Activate the reciprocal blast procedure (slower)  
In some cases, it might be important to clean up the alignment from spurious homologous sequences
which are not related to the rest of the alignment (typically distantly related paralogs captured for some species).
By activating this option, a blast search is ran for every sequences of the final alignment.
From the retrieved homologs, we test whether the sequence retrieved as best blast hit, the other sequences of the alignment
If not, the sequence is discarded. Since this procedure involves a number of blast search, it is much longer
and should not be used for large alignments.
Cleaning up the alignments can also be done manually by removing the species in both interolog alignments
for which a spurious sequence was detected

Two levels of stringency can be applied to remove undesired paralogs :
E-value threshold in Psi-Blast  
Specify the e-value below which sequence can be integrated in the profile used to iterate with Psi-Blast
Redundancy filter: max. seq. identity (as %) within the alignment  
Sequences sharing more than this percentage of identity will be considered as redundant and won't be kept in the final alignment.

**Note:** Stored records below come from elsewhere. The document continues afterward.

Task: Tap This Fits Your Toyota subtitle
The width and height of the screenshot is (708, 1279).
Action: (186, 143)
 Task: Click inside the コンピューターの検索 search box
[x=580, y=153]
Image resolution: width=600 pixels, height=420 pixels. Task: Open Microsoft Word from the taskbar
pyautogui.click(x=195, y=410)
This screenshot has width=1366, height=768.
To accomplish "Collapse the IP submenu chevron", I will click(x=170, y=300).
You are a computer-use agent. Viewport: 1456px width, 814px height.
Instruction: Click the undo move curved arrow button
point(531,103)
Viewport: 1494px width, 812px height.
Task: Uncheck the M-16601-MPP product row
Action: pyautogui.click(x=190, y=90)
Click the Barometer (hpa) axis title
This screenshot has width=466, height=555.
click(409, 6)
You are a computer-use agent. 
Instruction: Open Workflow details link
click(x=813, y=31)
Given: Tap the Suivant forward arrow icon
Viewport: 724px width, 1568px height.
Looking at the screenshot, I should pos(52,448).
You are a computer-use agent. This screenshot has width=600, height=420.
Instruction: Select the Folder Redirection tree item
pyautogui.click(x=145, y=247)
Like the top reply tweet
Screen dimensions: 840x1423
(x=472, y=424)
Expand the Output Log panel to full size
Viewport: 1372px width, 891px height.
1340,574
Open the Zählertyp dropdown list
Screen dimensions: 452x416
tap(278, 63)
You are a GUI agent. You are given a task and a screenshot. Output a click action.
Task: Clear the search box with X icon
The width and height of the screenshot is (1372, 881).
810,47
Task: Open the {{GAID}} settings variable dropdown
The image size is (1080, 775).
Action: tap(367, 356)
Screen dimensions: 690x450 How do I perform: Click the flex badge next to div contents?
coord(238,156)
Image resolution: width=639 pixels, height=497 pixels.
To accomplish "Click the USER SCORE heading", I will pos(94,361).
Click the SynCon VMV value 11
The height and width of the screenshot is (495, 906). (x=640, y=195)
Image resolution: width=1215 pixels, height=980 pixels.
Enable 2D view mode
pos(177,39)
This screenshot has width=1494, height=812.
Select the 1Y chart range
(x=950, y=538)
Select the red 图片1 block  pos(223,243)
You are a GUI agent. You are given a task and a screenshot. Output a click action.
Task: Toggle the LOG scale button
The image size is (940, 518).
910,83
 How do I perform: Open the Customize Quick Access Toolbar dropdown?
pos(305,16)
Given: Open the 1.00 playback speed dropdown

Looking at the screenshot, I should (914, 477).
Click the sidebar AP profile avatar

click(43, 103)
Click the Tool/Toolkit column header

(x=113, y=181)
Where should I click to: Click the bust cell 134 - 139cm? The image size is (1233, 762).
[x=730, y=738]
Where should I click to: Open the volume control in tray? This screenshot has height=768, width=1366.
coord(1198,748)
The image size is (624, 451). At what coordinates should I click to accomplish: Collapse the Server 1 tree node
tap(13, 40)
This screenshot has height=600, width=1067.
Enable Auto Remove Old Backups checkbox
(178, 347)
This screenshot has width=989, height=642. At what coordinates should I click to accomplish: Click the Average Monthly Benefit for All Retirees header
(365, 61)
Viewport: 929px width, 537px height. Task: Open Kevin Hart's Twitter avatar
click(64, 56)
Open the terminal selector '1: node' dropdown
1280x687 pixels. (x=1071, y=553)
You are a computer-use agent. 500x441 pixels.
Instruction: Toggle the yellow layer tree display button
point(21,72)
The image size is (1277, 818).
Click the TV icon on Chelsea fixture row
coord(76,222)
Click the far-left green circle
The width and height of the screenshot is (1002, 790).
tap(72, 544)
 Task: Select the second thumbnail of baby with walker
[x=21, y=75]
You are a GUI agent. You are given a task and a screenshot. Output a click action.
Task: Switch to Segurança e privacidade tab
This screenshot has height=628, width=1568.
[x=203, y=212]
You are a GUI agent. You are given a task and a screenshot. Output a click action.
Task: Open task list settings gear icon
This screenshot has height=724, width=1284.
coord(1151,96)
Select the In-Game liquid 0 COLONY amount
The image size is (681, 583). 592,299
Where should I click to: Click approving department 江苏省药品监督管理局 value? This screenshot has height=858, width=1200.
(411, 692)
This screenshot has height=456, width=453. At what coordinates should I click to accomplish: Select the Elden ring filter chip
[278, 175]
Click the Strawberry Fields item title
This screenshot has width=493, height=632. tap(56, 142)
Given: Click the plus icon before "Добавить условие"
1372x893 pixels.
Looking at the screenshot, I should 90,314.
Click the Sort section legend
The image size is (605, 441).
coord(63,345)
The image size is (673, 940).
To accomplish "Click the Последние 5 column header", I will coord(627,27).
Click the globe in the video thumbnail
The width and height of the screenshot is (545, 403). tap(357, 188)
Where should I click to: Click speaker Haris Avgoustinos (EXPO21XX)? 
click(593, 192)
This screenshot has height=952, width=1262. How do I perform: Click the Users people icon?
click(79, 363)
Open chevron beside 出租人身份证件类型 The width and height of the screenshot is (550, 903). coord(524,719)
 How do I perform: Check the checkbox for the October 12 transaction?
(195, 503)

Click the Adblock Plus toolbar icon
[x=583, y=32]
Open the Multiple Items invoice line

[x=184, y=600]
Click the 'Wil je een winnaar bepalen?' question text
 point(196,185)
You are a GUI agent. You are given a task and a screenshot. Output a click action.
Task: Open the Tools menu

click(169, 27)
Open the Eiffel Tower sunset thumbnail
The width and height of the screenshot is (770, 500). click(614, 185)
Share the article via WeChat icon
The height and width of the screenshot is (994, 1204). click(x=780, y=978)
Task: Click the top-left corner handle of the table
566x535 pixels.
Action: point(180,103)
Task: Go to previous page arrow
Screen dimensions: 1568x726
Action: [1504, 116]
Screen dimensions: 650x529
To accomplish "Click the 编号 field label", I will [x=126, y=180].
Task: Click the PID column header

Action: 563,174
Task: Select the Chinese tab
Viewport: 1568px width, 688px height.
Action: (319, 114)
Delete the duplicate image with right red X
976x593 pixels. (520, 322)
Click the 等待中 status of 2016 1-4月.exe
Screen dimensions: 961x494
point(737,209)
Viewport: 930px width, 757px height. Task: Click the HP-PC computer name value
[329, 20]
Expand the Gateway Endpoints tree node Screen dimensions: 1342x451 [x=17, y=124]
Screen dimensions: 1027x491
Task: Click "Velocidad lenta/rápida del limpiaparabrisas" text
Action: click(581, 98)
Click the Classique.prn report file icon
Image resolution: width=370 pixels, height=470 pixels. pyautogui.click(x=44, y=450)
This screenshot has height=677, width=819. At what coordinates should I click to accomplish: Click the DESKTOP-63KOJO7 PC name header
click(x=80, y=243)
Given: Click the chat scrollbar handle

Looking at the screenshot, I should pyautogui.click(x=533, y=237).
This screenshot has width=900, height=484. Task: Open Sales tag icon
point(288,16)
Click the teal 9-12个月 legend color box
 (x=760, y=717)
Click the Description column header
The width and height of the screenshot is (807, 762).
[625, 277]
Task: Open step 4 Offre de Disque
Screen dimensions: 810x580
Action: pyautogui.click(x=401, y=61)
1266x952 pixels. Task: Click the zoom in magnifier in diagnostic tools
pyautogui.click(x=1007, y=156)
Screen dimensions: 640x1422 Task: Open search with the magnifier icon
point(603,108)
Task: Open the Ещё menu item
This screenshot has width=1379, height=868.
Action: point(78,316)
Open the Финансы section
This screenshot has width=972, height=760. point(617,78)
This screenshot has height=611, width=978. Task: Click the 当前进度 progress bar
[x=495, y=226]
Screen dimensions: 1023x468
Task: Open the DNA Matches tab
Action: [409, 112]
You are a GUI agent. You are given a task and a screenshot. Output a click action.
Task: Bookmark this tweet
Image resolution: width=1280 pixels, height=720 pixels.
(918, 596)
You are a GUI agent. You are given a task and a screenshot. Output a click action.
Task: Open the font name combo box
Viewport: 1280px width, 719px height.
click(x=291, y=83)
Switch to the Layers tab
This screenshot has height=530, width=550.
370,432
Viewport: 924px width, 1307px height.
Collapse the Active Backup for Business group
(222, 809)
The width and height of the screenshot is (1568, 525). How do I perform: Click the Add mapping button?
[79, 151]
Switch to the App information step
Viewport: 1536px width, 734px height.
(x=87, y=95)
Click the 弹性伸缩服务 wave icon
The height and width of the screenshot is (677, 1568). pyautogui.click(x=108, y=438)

Min. seq. identity to any seq. (as %) to select a seq. hit  
This threshold helps controling the sequence divergence inside the alignment.
A sequence is selected in the alignment provided that at least one sequence shares more than the specified threshold in sequence identity.
After Blast step : Min. coverage to query (as %) threshold  
This threshold defines the minimal coverage the target sequence should have with the query.
This coverage filter is applied directly after the Psi-Blast search.
After Muscle step: Min. coverage to query (as %) threshold  
This threshold defines the minimal coverage the target sequence should have with the query.
This coverage filter is applied after the Muscle alignment step, once the limits of the sequences were extended.
Max. number of interolog couples in the alignments  
The option can be used when 2 sequences are queried.
In some cases, there are too many species represented in an alignment. Use this threshold to limit the number of species to be kept.
Max. number of species in a single alignment  
The option can be used when only 1 sequence is queried.
It can be used to limit the number of species retrieved in the alignment.
Max. number of sequence above which Muscle runs in fast option  
Homologous sequences retrieved with Psi-Blast are realigned using Muscle.
Above the indicated number of sequences, the fast alignment protocol wihout refinement is triggered to speed up the alignment process.
Apply sequence extensions after Psi-Blast by N amino acids  
Extend the sequence limits of every match retrieved after Psi-Blast by a given number of amino acids.
Sequence coverage in the sequence alignment can be improved.
The default '1500' means that full-lengths sequences are retrieved. Decrease this value to focus on specific domains.
Min. HHsearch proba. for hit selection  
HHsearch probability threshold used to select homologous chains in InterEvol database
Coverage ratio of the Target to the Query after HHsearch  
Coverage threshold that the target alignment should have with respect to
   the query alignment after HHsearch profile-profile alignment against the InterEvol database.
Coverage ratio of the Query to the Target after HHsearch  
Coverage threshold that the query alignment should have with respect to
    the target alignment after HHsearch profile-profile alignment against the InterEvol database.